The enormous cast means that all of them get cursory treatment before the movie has to move on. The Bible is not exactly explicit in its characterization of Mary and Joseph, but if The Star‘s intention is to make them more human and relatable characters, as the commentary track and supplemental material state, then they needed to have much more human reactions to the things that happen to them. At the start of the movie, when an angel descends and tells Mary she will bear the son of God (with the aforementioned jerboa in the room), Mary’s reaction boils down to, “Oh. OK. Sure.” This strips the moment of the awe that it seems to be aspiring to. The same thing happens when Joseph reacts with the mildest of surprise when he learns that his bride-to-be is six months pregnant on the day of their wedding, and is only barely more put-out when she tells him who the Father is. Attempts to humanize these figures of reverence is thoroughly undermined when neither one reacts in any recognizably human way to their situation. The only comprehensible character trait Joseph has is to be incredibly annoying for the bulk of the movie (enough that we start to wonder what exactly Mary sees in the guy), until the plot requires him to transform near-instantly into a super-nice guy. There are a few scenes and lines of dialogue that are intended to communicate the spiritual struggle he goes through, but the cursory way these scenes are deployed make them all feel like plot hammers pounding the story in the direction it needs to go. Faith can’t replace basic storytelling technique, but it seems like neither Mary nor Joseph get a credible story arc, with faith serving as a poor substitute.
The same thing happens to Bo, Dave, and especially Ruth. Of all the characters in the movie, Bo is the one that ends up getting the most character development since the movie really centers on him, but even with all that, his big choice mid-way through the film still feels more like one made because of plot demands, not because he’s come to some great realization, no matter what the dialogue says. However, Ruth is an entirely squandered opportunity. Early on, she mentions that she saw the star of Bethlehem appear in the sky on the night of the Annunciation, and decided to abandon her flock to follow it in the firm belief that it would lead to something new and better. The problem is that she’s a sheep, and is fundamentally lost without a flock.
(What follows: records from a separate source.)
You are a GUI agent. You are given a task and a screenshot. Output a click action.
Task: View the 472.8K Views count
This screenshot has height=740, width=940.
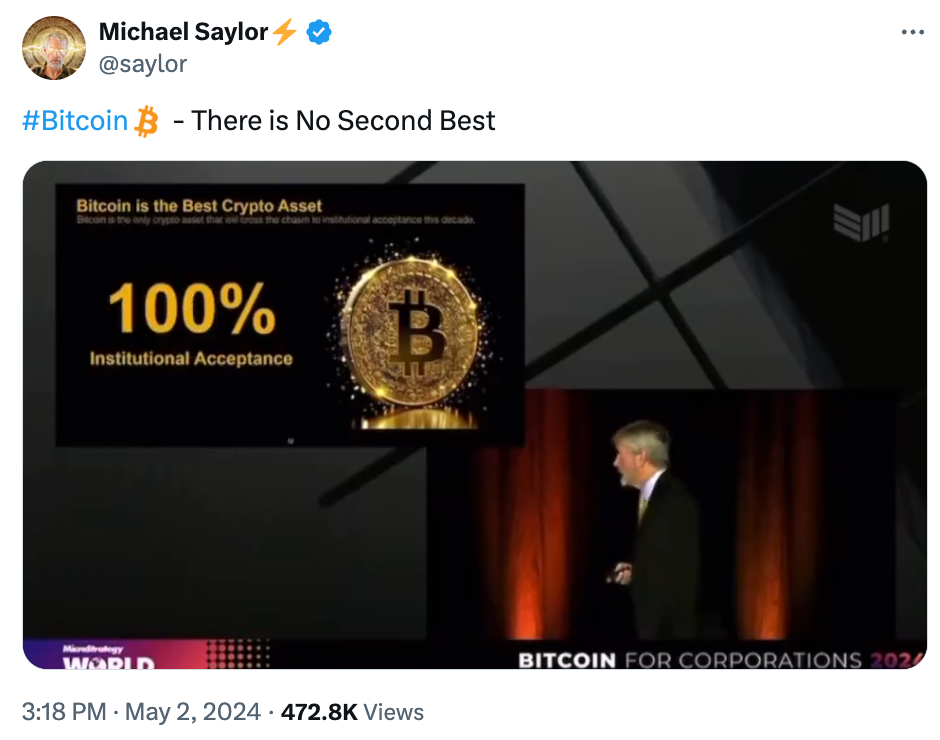pyautogui.click(x=352, y=712)
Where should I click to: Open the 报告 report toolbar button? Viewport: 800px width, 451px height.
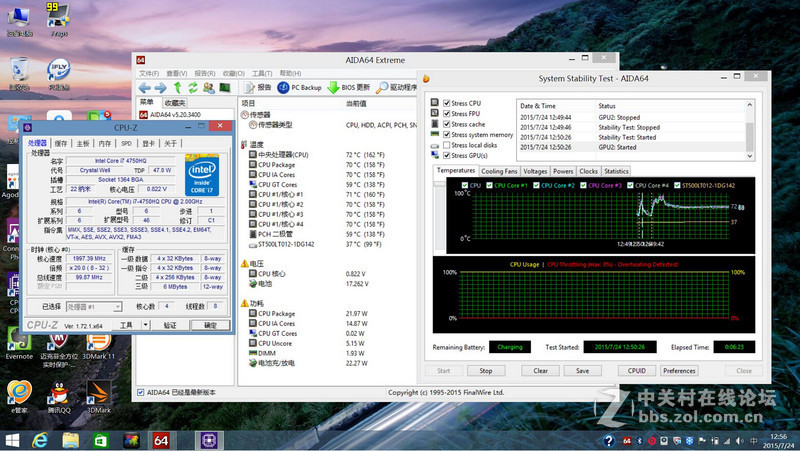(x=257, y=88)
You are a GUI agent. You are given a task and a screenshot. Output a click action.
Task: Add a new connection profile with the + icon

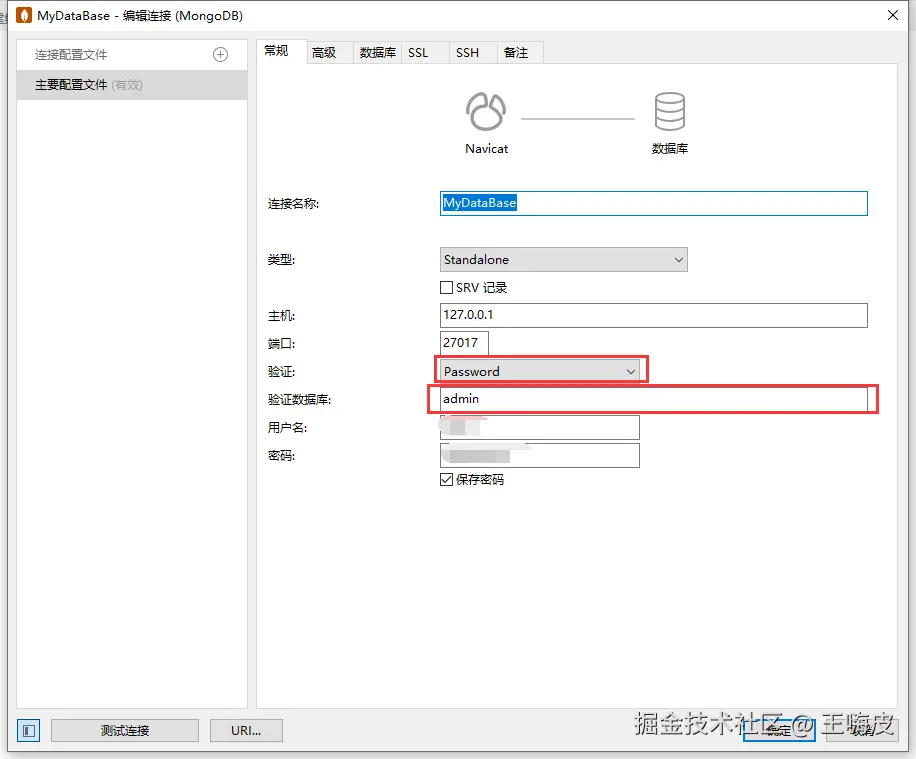219,54
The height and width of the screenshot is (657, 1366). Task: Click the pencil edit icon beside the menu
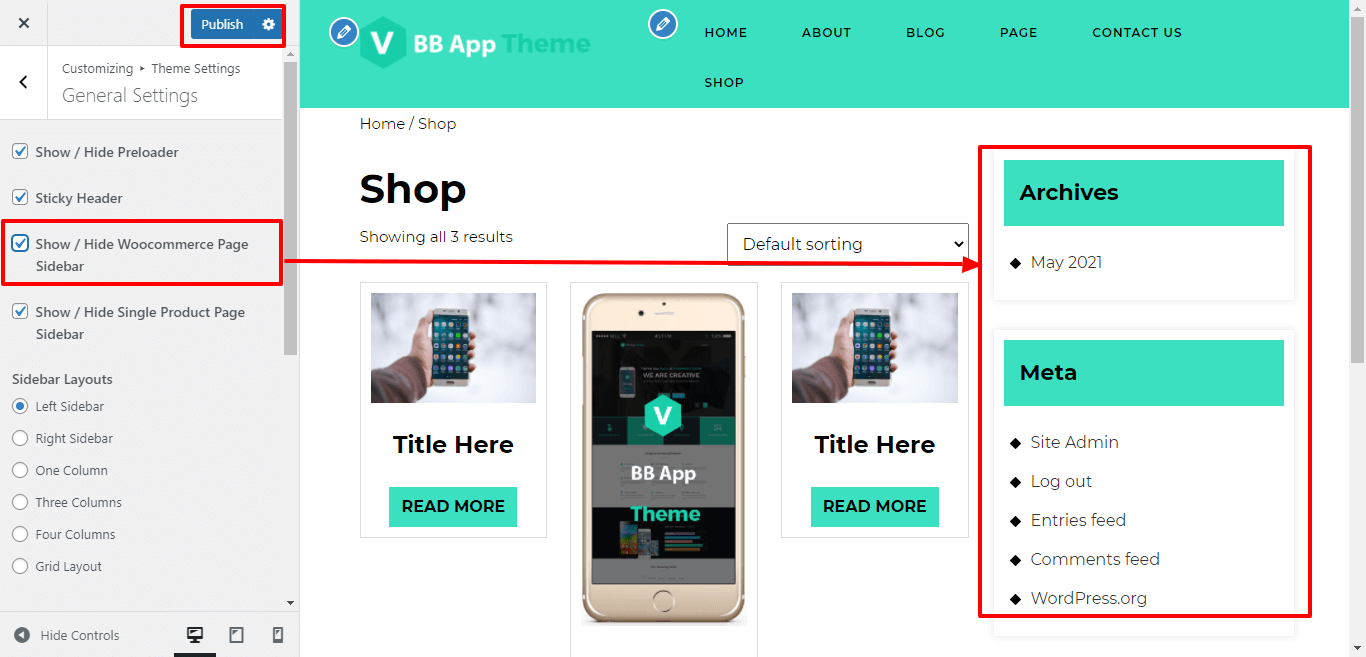click(663, 23)
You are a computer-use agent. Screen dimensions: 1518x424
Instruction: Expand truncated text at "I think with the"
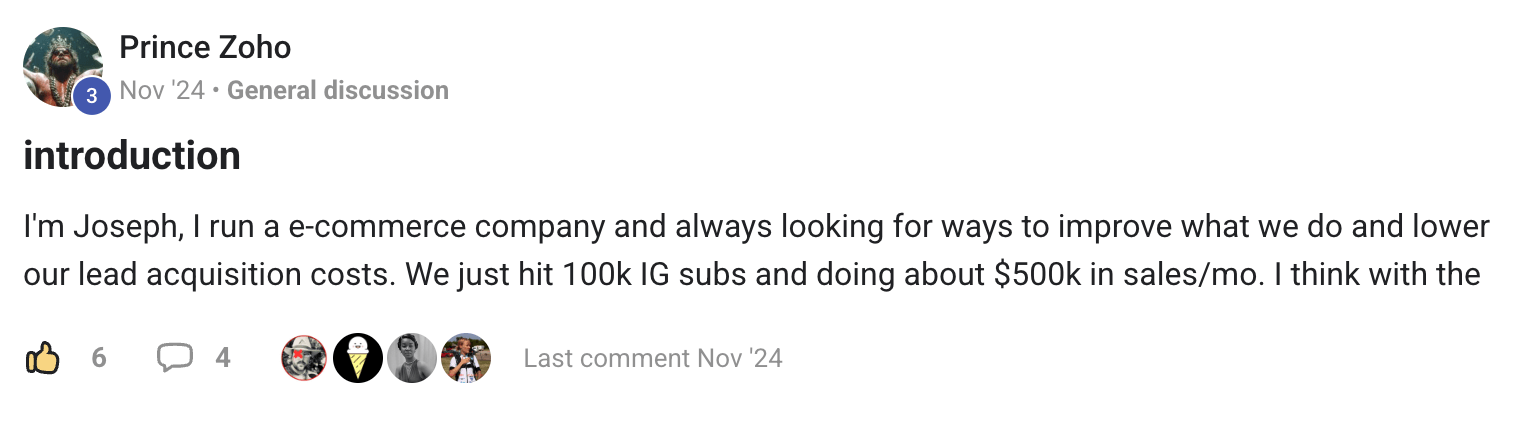(1385, 274)
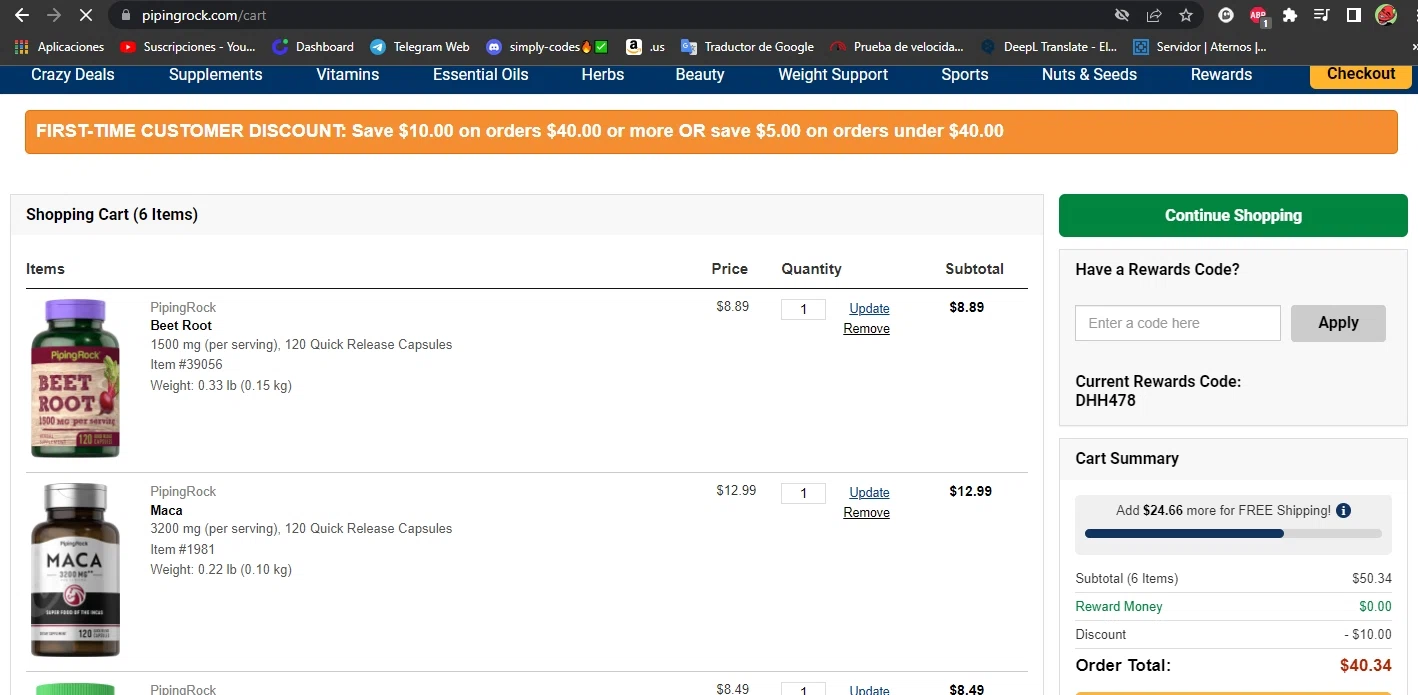Select Weight Support in the navigation bar
The image size is (1418, 695).
tap(832, 75)
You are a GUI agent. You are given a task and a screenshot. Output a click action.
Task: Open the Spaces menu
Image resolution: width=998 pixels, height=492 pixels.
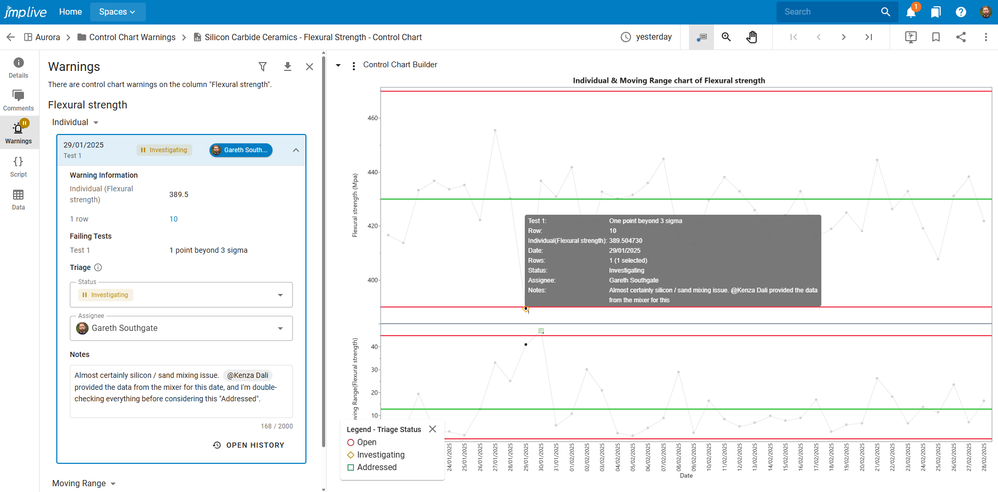click(x=118, y=12)
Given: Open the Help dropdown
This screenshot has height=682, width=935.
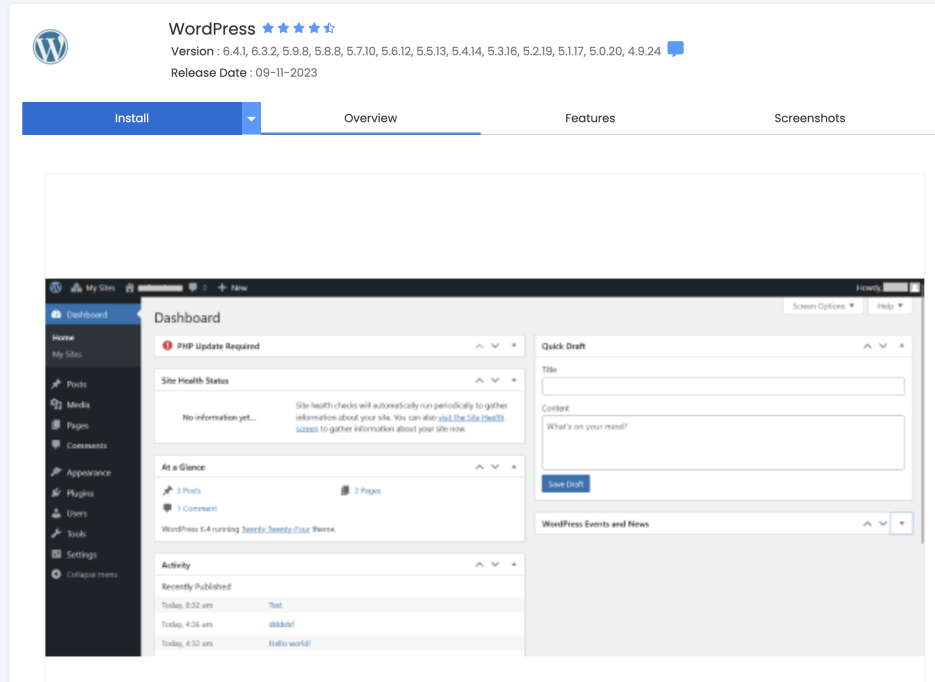Looking at the screenshot, I should tap(889, 306).
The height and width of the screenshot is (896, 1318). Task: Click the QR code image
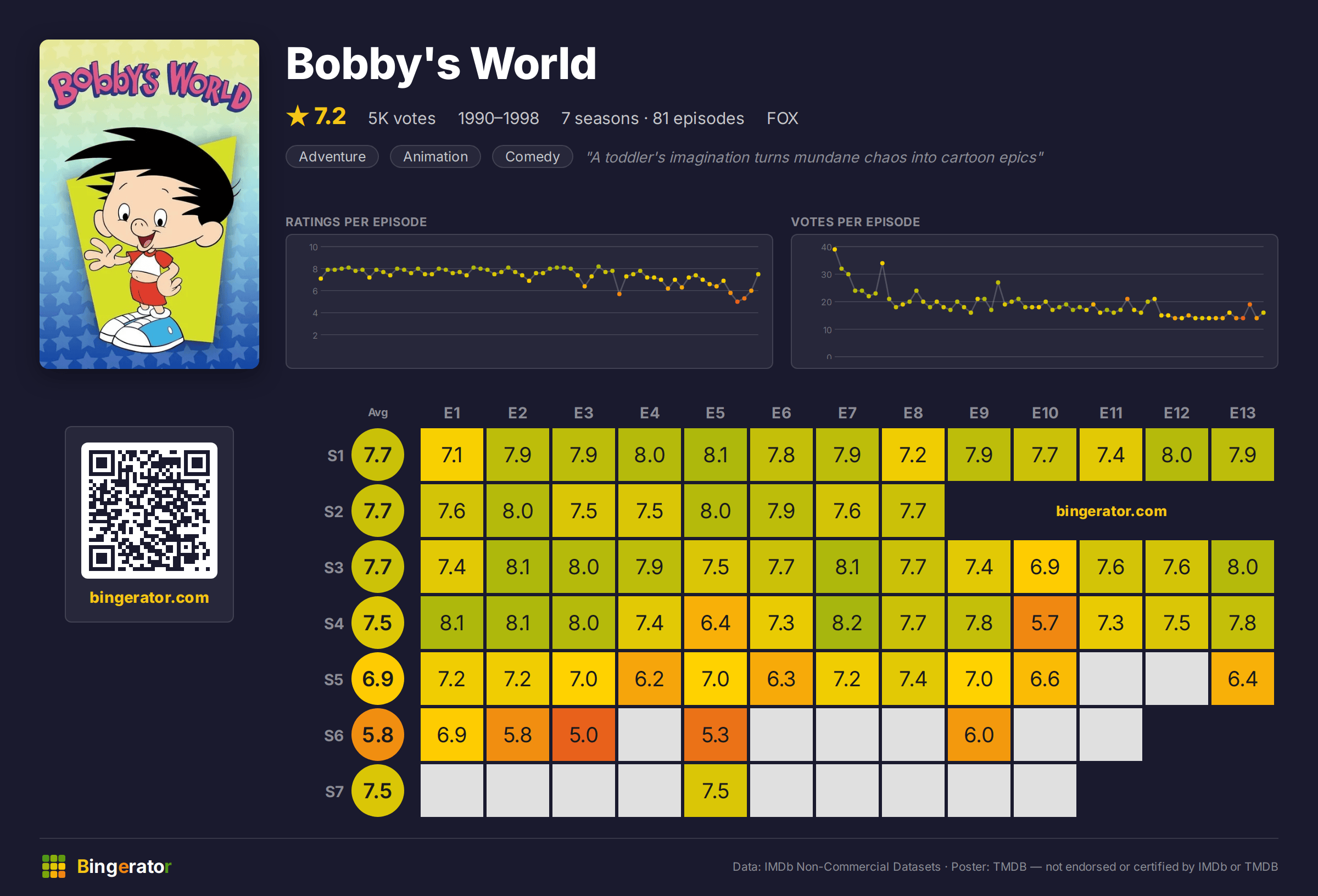[149, 511]
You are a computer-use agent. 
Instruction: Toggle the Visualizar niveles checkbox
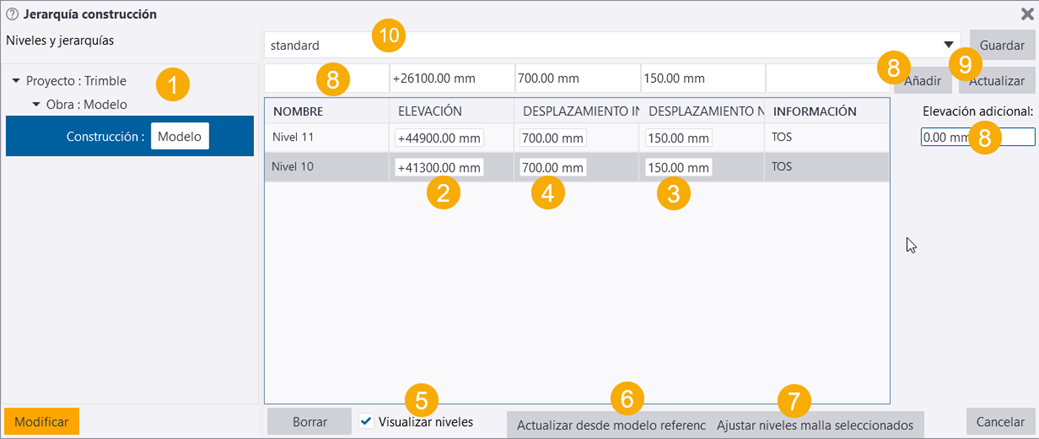click(x=366, y=421)
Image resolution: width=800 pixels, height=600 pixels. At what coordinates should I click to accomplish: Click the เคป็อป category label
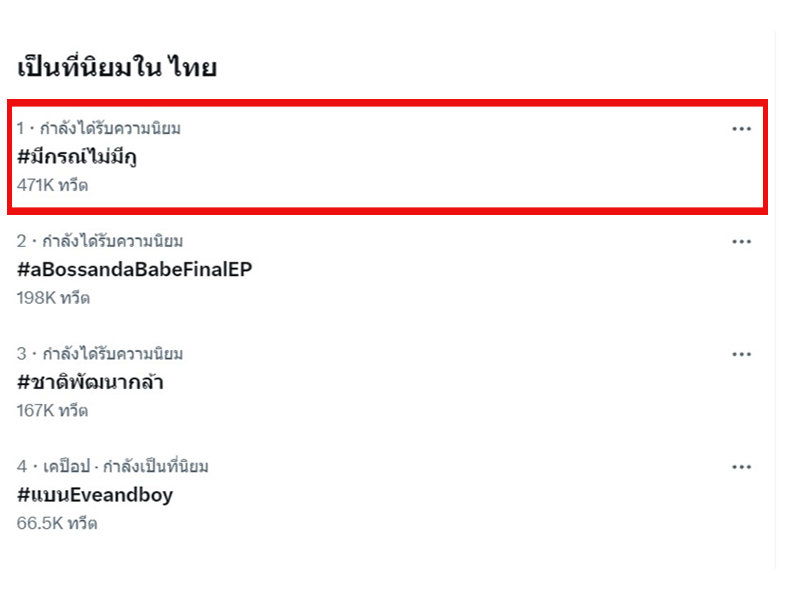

That has tremendous potential for a deeply compelling character arc about the conflict between instinct and faith that could have been real and genuine and heartbreaking, but it’s only mostly played for a few punch lines and a strange “told you so” moment at the very end of the movie.
The funny talking animal plots don’t completely undermine the more reverent plots, but they certainly don’t add to each other, either. The three camels are nothing but a distraction, even if they do end up yielding some of the funniest moments in the movie. I also sense that in some ways, the funny talking animals are a way to avoid addressing questions and challenges that might be deeply uncomfortable to talk about in a kids film, perhaps out of fear that younger audiences can’t absorb the nuance or that too much doubt would undermine faith. However, a faith that cannot withstand challenge is not faith at all, and some of the greatest Christian scholars throughout history have beautifully documented their struggles with their beliefs. These struggles strengthened their faith instead of undermining it, despite (or, sometimes, because of) a remaining shadow of doubt. I don’t think The Star serves its plot or its faith well by papering over doubt, regardless of the reasons why.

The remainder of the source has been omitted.